The commercial framework for top-tier esports tournaments has developed rapidly, with franchise leagues and clear contractual frameworks an increasingly common model. However, many aspects of the esports ecosystem, even at the top level, remain developing. One such aspect being the dynamic between teams and players, as recent examples from the League of Legends World Championship demonstrate.

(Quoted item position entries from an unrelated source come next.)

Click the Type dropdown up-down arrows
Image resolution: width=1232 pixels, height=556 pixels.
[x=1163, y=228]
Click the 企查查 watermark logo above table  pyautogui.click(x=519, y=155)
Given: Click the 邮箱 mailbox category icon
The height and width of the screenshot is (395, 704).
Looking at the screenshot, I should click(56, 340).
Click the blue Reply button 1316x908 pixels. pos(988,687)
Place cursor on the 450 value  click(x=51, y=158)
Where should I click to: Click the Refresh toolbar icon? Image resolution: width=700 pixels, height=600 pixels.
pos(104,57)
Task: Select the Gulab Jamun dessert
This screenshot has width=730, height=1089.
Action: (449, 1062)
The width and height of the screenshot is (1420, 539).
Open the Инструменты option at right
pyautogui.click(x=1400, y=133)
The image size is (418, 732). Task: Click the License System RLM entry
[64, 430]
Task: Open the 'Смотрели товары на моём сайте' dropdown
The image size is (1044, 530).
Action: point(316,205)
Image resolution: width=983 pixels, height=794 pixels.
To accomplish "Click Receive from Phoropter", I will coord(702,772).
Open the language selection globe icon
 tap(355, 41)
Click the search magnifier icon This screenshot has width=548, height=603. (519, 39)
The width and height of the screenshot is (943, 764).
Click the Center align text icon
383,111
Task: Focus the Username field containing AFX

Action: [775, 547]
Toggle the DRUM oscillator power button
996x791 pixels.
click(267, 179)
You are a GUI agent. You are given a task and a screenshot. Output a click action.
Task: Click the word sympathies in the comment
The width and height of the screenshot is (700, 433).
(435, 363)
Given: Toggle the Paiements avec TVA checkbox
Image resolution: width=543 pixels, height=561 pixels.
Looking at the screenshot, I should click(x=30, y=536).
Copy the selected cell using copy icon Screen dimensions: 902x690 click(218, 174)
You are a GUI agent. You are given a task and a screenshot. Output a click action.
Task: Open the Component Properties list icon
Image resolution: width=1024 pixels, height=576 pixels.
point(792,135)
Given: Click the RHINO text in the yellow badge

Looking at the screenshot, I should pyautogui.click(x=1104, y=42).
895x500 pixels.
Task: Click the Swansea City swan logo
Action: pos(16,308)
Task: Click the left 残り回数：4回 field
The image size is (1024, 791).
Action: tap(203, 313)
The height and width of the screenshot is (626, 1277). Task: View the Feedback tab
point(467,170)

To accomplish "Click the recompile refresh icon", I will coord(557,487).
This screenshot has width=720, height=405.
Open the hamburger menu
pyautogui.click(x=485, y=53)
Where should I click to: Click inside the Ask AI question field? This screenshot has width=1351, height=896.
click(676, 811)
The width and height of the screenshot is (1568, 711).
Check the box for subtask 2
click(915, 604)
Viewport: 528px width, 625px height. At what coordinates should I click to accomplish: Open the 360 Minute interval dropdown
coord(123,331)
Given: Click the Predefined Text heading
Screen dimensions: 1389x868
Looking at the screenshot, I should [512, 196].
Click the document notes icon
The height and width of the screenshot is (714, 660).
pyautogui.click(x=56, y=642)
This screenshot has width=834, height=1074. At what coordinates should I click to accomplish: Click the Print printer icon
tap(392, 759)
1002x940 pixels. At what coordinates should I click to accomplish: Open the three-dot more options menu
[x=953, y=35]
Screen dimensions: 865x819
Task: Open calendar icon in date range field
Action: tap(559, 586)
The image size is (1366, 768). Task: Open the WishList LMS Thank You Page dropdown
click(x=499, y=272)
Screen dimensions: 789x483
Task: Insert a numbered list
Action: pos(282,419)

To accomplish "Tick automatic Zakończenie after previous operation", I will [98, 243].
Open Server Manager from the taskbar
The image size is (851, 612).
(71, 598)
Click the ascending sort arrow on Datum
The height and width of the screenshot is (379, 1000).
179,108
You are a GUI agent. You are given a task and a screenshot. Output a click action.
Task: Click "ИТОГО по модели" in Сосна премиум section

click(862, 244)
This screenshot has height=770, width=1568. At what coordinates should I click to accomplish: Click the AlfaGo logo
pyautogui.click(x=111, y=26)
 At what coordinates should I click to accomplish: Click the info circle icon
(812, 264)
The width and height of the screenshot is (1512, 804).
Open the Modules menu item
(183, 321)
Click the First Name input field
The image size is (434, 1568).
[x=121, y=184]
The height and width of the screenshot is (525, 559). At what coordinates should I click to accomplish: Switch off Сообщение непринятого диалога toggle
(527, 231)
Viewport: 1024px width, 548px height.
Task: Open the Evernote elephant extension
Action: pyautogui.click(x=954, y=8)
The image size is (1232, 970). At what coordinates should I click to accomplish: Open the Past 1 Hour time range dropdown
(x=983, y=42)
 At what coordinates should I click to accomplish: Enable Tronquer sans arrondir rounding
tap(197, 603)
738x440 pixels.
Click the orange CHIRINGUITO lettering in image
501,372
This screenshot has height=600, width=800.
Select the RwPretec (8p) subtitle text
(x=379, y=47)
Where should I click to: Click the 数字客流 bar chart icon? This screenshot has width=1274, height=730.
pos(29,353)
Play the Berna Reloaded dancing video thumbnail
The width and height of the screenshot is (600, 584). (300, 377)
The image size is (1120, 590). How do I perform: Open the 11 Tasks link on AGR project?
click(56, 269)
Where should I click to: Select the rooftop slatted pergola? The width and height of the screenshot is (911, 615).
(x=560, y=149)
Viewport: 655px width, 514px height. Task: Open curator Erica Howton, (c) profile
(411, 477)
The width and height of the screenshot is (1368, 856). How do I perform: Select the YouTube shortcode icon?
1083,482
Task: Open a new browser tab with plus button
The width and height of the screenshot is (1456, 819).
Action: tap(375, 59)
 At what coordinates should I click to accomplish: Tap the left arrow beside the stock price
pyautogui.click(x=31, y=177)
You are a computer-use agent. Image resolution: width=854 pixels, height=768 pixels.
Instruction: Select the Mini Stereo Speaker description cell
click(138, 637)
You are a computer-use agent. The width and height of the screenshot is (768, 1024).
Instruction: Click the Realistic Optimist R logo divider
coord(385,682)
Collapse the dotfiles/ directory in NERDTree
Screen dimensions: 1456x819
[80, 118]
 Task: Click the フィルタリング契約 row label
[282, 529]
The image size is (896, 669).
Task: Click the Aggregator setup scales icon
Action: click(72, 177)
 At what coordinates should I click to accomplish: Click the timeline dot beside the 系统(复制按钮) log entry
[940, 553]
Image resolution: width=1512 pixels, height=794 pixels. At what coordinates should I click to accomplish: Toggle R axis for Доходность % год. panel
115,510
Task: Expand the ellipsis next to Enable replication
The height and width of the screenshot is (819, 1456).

G2 Esports are an extremely successful team and won the League of Legends European Championship (LEC) in 2019. However, in the wake of perhaps the most bitterly disappointing European defeat in League of Legends history at the hands of the Chinese team FPX, G2 fans around the globe are asking themselves one question: now what? G2’s European roster was heralded for greatness and built to dominate following perhaps the most ambitious and daring roster swaps in LoL history. Ultimately they fell short.
Prior to 2019, top players Wunder, Jankos, Caps, Perkz and Mikyx reportedly locked in their contracts with G2 until 15th November 2021; they surely believed that they had a real shot at becoming the undisputed World Champions of League of Legends. After such a fantastic and expectation-defying performance in the LEC and at the Mid-Season Invitational, the world certainly saw them as real contenders. Perhaps they saw this as an opportunity to protect their unique and synergistic team environment in the hopes of challenging SKT as the most successful team of all time. Maybe G2’s owner Ocelote saw this as an opportunity to cement G2’s brand by locking in 5 of the most talented and creative players for the foreseeable future.
However, the manner in which G2 were defeated uncovered weaknesses that G2 management may want to resolve during the off-season. Whilst the accomplishments of G2 should be recognised as the fantastic victories that they are, it may be prudent to pause and reflect on context of contracting esports players for both players and team.
Things can change quickly in esports – players can and do burn out in far shorter periods than 2 years. Some would describe it as a gamble to commit to long player contracts which assume roster longevity. The shelf life of the average professional esports player is fleeting by any professional standard, which creates difficulties for both players in extracting the maximum benefit from what may be a very short career and teams in committing to players and building successful teams. However, teams also want to protect their key assets if players to continue to perform and thus contracting players for 2-3 years may be seen as an acceptable risk.
This can be contrasted with some traditional sports where player contracts of 4-5 years for top talent are common offering security of income for the players and balancing risks and rewards for the teams.
Of course, G2 are by no means down for the count. You would be pushed to find a more resilient group of players and some think that this roster has a tremendous amount of potential to reach greater heights. This is not necessarily the case for other players and teams and disputes in the industry are common.
Having clear contracts in place is a strong benefit to both teams and players, but this remains an area where many esports organisations have much room for improvement.
Many teams have suffered players walking away during contracted periods and found that the contracts they had been signed up to are far from watertight. Such issues can be further execrated by the absence of player unions or associations in many esports providing advice to players and a mediation framework when things go wrong.
Further, the recent contractual controversy between team Griffin and Kanavi (in which a key member of Griffin’s staff was found to have pressured a player to sign agreements and bypassed legal representatives in relation to the transfer of a player to another team) emphasises that, even where contracts exist, there may be other practices causing concern.
These cases emphasise the importance of both sides obtaining legal advice prior to signing contracts, meaning teams and players stand a better chance of protecting their interests and clarifying their intentions from the outset.
The esports industry is growing at a staggering rate and before long the scene will no longer be in its adolescence. The wider community also has a role to play in ensuring that this rapid growth does not come at the cost of integrity in the industry, and players and teams should consider carefully terms being negotiated and the potential impact going forwards.